Given data:
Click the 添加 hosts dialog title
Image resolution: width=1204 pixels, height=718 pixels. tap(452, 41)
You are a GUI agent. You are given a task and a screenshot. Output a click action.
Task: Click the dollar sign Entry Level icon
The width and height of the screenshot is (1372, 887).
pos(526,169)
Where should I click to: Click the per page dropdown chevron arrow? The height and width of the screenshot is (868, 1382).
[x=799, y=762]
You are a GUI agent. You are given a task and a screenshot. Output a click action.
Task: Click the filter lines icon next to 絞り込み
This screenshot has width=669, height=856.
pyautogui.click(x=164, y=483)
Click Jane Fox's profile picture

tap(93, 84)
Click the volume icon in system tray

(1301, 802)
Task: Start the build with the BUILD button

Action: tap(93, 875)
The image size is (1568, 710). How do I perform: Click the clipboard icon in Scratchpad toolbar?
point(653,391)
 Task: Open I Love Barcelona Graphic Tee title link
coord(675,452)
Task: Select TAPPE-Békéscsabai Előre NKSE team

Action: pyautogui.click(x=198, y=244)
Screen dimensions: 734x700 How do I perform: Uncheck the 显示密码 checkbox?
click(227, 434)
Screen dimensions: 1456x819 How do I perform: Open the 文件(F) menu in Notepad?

Work to be completed: Reproduce the data above word for word, from the first line through the last.

Exercise output:
Click the 添加 hosts dialog title
Image resolution: width=1204 pixels, height=718 pixels. tap(452, 41)
You are a GUI agent. You are given a task and a screenshot. Output a click action.
Task: Click the dollar sign Entry Level icon
The width and height of the screenshot is (1372, 887).
pos(526,169)
Where should I click to: Click the per page dropdown chevron arrow? The height and width of the screenshot is (868, 1382).
[x=799, y=762]
You are a GUI agent. You are given a task and a screenshot. Output a click action.
Task: Click the filter lines icon next to 絞り込み
This screenshot has width=669, height=856.
pyautogui.click(x=164, y=483)
Click Jane Fox's profile picture

tap(93, 84)
Click the volume icon in system tray

(1301, 802)
Task: Start the build with the BUILD button

Action: tap(93, 875)
The image size is (1568, 710). How do I perform: Click the clipboard icon in Scratchpad toolbar?
point(653,391)
 Task: Open I Love Barcelona Graphic Tee title link
coord(675,452)
Task: Select TAPPE-Békéscsabai Előre NKSE team

Action: pyautogui.click(x=198, y=244)
Screen dimensions: 734x700 How do I perform: Uncheck the 显示密码 checkbox?
click(227, 434)
Screen dimensions: 1456x819 How do I perform: Open the 文件(F) menu in Notepad?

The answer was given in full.